N.D. backs off punishing make-your-owns

When it comes to alcoholic beverages, many state authorities exhibit an almost-pathological need to tax, regulate, stifle and otherwise interfere with a business enterprise.

The latest such news comes from North Dakota. Not a place one normally thinks of when the subject is wine, but, like every other state, there are wineries and winemaking interest there.

The North Dakota State Tax Commission has reversed its previous opinion on two key issues.

One affected a business called Vintner's Cellar, a make-your-own-wine company with locations in Grand Forks and Fargo.
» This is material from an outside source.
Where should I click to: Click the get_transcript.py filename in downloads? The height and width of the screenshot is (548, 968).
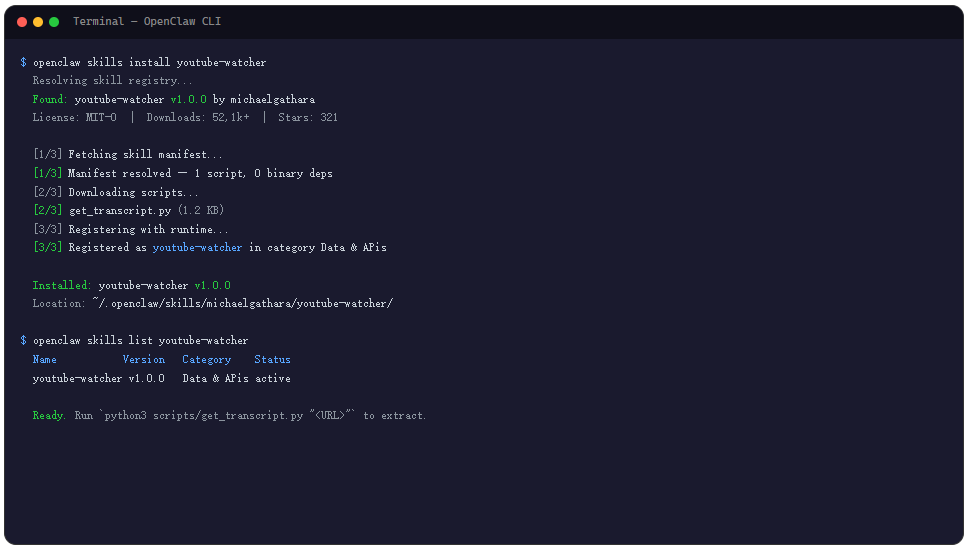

Owners Tony and Judy Osowski said in January they would close their doors because the Tax Commission wanted to revoke its domestic winery licenses, saying it did not meet ingredient requirements or pay an alcohol excise tax on its wine sales.

An audit conducted last fall claimed the winery’s private-label wines failed to meet a state law requiring the majority if its ingredients — grapes, fruit or other sources — be North Dakota products.

The other case involved Lisa Gibson Archive Vintner’s, another make-your-own-wine business in which customers are allowed to taste wines and purchase wine kits that are made in the store or in the customer’s home. This one differs in that it also makes it owns domestic wine under the Dakota Prairie label.

The state Tax Commission also claimed that the franchise owed back taxes from 2005 and 2006, based on policy that state excise and alcoholic beverage taxes must be paid on all wine sales.

Now comes word that both decisions were reconsidered and reversed.

In the case of the Osowskis' business, the state panel ruled that its winemaking kit "is not subject to the majority ingredient requirement.”